TASK ->
Answer these from the nohz_full thread:
1. What new kernel parameter does the patch introduce?
2. Which hardware was used for the test?
3. Which two tools collected the interrupt and power numbers?

(PAGE TEXT begins)

The idea here was to try to reduce the tick also on the timekeeping CPU
to have more idle time (because at least 1 CPU is periodically ticking
with nohz_full=all).
But my patch was mostly a toy patch and the real purpose was really to
get some advices/guidance on the tick/nohz topic.
>
> >
> > This works by stopping the tick interrupts on the CPUs that are either
> > idle or that have only one runnable task on them (there is no reason to
> > periodically interrupt the execution of a single running task if none
> > else is waiting to acquire the same CPU).
> >
> > It is not possible to configure all the available CPUs to work in the
> > nohz_full mode, at least one non-adaptive-tick CPU must be periodically
> > interrupted to properly handle timekeeping tasks in the system (such as
> > the gettimeofday() syscall returning accurate values).
>
> Do we really need nohz_full, instead, I think you want to look at what
> Anna-Maria is doing with moving the timer "manager" around to make sure
> that the tick stays on busy CPUs.
>
> Again, nohz_full is not for power consumption savings, but instead to
> reduce kernel interruption in user space.
Will definitely look at Anna-Maria's work.
>
> >
> > However, under certain conditions, we may want to relax this constraint,
> > accepting potential time inaccuracies in the system, in order to provide
> > additional benefits in terms of power consumption, performance and/or
> > reduce kernel jitter even more.
> >
> > For this reason introduce the new parameter nohz_full_aggressive.
> >
> > This option allows to enforce nozh_full across all the CPUs (even the
> > timekeeping CPU) at the cost of having potential timer inaccuracies in
> > the system.
> >
> > Test:
> >
> > - Hardware: Dell XPS 13 7390 w/ 8 cores
> >
> > - Kernel is using CONFIG_HZ=1000 (worst case scenario in terms of
> > power consumption and kernel jitter) and nohz_full=all
> >
> > - Measure interrupts and power consumption when the system is idle and
> > with 2, 4 and 8 cpu hogs
> >
> > Result:
> >
> > The following numbers have been collected using turbostat and dstat
> > measuring the average over a 5min run for each test.
> >
> > irqs/sec idle 1 CPU hog 2 CPU hogs 4 CPU hogs 8 CPU hogs
> > ------------------------------------------------------
> > nohz_full 1036.679 1047.522 1046.203 1048.590 1074.867
> > nohz_full_aggressive 98.685 106.296 127.587 146.586 1062.277
> >
> > Power (Watt) idle 1 CPU hog 2 CPU hogs 4 CPU hogs 8 CPU hogs
> > ------------------------------------------------------
> > nohz_full 0.502 W 3.436 W 3.755 W 6.187 W 6.019 W
> > nohz_full_aggressive 0.301 W 2.372 W 2.372 W 6.005 W 6.016 W
> >
> > % power reduction 40.04% 30.97% 36.83% 2.94% 0.05%
> >
>
> Nice.

(PAGE TEXT ends)
(DATA begins)

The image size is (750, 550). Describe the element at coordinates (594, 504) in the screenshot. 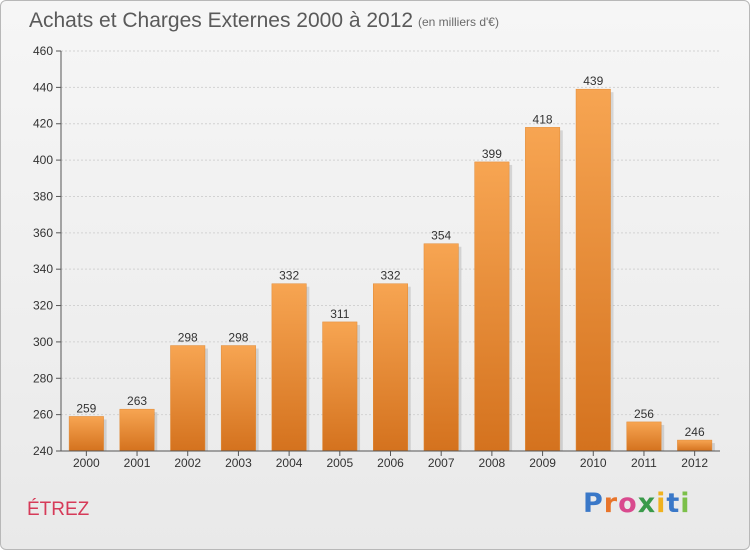

I see `logo-letter: P` at that location.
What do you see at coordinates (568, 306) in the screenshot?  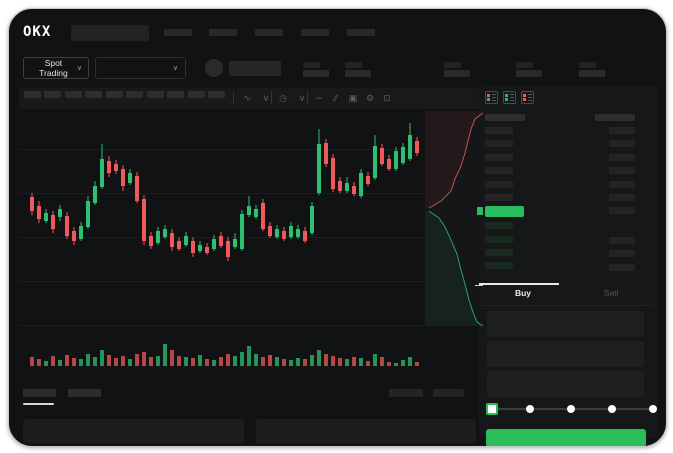 I see `tab-separator` at bounding box center [568, 306].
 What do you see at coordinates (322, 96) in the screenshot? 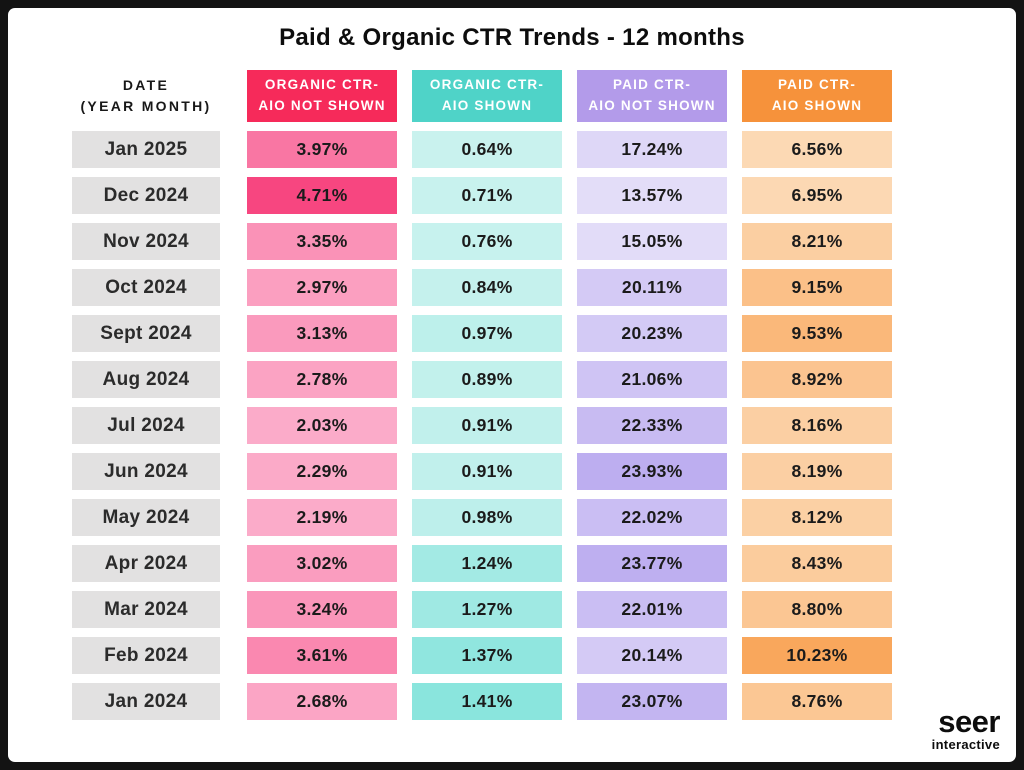
I see `column-header-organic-ctr-aio-not-shown: ORGANIC CTR- AIO NOT SHOWN` at bounding box center [322, 96].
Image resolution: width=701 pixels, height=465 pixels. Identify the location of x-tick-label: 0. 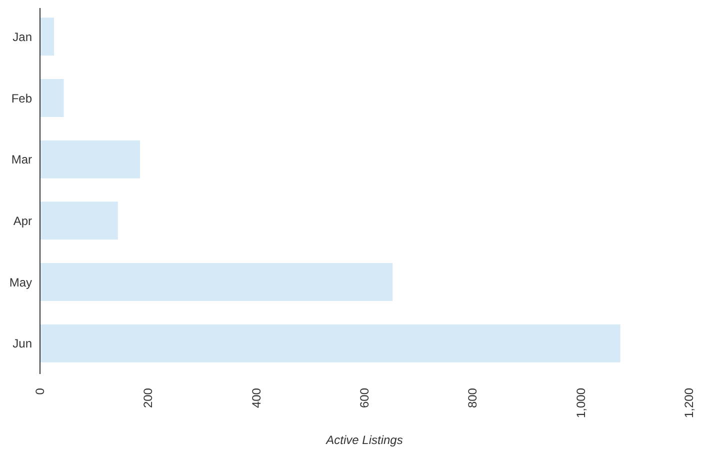
(40, 392).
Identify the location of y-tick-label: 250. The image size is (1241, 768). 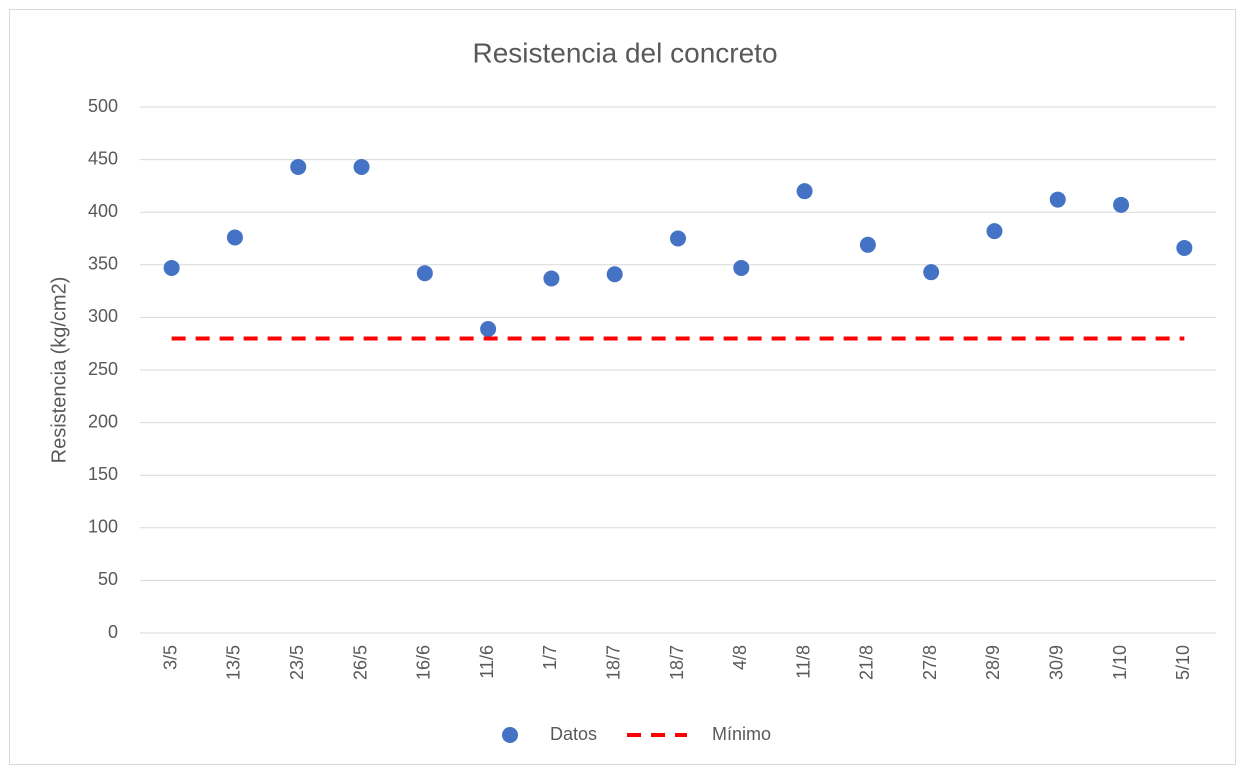
(103, 369).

(DATA ends)

EXERCISE OUTPUT ->
1. nohz_full_aggressive
2. A Dell XPS 13 7390 with 8 cores
3. turbostat and dstat